Studying microbial diversity and its interaction in the environmental soil is still struggling since several microbes in the environment are unculturable at present laboratory conditions. To face this issue, the methodology to describe the microbial diversity present in the rhizosphere soil or any other environmental samples is available and developed using the metagenomic technique [45]. With this technique, we can study the total DNA present in a particular environmental sample [10]. Metagenomic is preferred since it helps to understand how to scale up methods and study the microbial richness and diversity, and then understand the plant-microbe interaction in the environment [14]. The comparative metagenomics in which libraries are prepared from different sites or at different times can be compared to understanding the differences among environments or communities. The genomics of environmental DNA can lead to the discovery of important physiological processes in uncultured microorganisms. Some strong correlations between the presence of organisms and microbial processes or soil structure and function will assist in making a wise choice before making a major investment such as a sequencing project [44].

This study aimed to discover the effect of endophytic bacteria consortium inoculations in the bacterial community structure of Allium cepa rhizosphere and the interrelationship with ecosystem functions.
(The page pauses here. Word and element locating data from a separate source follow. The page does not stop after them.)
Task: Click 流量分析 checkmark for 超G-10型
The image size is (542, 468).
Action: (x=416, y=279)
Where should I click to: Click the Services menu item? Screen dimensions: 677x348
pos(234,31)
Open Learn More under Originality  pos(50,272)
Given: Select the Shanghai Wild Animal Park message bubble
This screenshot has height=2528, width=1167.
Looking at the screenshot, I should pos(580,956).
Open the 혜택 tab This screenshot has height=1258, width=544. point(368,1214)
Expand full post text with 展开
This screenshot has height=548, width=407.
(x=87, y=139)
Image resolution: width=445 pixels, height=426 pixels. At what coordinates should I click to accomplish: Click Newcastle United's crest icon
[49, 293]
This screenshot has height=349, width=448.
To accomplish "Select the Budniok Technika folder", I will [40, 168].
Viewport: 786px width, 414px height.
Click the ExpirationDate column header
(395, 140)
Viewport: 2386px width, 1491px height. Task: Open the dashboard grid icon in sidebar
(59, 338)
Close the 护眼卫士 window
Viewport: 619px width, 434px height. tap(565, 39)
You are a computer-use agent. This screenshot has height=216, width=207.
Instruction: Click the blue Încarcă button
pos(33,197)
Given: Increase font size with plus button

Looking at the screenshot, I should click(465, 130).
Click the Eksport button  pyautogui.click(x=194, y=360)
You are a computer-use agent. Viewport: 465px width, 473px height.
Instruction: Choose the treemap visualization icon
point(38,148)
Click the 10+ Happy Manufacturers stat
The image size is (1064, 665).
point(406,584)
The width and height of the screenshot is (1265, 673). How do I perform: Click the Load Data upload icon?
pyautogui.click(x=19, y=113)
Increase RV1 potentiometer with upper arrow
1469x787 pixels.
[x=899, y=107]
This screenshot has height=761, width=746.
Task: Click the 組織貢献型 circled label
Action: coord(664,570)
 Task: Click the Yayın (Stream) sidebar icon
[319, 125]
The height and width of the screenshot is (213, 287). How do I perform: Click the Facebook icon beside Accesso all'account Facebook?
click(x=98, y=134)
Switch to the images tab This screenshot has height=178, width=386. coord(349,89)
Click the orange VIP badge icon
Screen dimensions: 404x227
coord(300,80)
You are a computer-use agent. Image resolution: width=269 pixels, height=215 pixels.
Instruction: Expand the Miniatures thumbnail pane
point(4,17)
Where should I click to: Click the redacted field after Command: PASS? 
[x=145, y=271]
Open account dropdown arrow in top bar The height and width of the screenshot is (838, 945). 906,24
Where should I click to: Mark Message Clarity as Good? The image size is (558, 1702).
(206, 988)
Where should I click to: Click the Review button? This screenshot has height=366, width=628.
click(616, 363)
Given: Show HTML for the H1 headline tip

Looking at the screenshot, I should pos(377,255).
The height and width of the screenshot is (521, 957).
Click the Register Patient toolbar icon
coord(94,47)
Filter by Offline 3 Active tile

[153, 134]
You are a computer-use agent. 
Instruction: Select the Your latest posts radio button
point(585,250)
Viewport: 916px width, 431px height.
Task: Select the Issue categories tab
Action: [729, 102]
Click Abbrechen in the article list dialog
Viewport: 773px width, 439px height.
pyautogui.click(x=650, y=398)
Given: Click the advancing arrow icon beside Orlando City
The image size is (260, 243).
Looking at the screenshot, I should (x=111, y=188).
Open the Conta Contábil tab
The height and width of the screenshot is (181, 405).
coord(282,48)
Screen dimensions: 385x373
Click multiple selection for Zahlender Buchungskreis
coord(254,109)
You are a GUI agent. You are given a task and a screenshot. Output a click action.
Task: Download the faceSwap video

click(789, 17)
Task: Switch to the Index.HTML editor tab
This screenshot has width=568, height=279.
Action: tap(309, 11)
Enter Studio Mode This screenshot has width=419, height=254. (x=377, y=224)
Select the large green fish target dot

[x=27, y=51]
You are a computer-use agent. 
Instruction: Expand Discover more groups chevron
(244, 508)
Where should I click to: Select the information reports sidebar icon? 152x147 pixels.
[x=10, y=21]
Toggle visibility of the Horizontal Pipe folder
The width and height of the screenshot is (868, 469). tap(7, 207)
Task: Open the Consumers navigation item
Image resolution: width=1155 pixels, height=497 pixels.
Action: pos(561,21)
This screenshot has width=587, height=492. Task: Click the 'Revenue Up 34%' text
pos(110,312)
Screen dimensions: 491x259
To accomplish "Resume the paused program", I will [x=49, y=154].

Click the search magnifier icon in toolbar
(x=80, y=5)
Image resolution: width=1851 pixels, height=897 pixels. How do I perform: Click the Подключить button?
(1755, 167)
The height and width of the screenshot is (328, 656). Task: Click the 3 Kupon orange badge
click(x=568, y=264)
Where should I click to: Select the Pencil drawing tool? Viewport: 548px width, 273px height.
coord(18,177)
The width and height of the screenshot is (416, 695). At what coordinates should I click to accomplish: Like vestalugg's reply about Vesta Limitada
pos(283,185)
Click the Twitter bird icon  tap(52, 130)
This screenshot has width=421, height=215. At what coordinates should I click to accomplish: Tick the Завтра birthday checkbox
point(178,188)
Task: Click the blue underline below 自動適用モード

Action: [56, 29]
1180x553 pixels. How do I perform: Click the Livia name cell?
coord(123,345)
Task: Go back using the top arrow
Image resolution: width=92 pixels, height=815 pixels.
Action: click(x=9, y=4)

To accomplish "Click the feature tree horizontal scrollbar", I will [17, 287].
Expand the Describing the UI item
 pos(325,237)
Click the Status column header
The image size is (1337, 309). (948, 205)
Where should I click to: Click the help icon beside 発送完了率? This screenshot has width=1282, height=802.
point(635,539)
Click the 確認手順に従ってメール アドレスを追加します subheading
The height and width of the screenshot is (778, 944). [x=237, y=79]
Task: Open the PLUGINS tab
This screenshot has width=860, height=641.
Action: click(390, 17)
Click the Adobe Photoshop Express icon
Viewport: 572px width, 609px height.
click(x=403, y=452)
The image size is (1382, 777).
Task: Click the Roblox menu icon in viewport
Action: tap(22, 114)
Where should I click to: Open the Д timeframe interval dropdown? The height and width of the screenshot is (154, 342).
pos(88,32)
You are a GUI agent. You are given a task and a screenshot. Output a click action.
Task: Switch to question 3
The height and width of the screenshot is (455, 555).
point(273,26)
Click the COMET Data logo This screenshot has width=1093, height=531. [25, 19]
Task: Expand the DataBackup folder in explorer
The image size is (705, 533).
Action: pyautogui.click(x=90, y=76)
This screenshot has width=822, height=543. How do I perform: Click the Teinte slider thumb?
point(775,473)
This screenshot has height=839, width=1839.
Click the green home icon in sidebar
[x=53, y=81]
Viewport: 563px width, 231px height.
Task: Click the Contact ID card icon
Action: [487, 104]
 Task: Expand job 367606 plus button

This research can be used as a selection of endophytic microbes that are useful for the replacement of inorganic fertilizer, increasing Allium cepa productivity and resulting in a high selling value of Allium cepa which will help the welfare of farmers. Although many studies of microbial diversity have been done including one investigating soil rhizosphere microbial communities in organic farming of Allium cepa [16], studies on microbial diversity in Allium cepa grown under the application of endophytic bacteria consortium to replace inorganic fertilizer have never been studied. The metagenomic sequencing approach was chosen because it is a new and reliable method for investigating microbial diversity in the rhizosphere after applications of beneficial endophytic microbes. Furthermore, this study examines beneficial endophytic microbial interactions in increasing the growth of Allium cepa.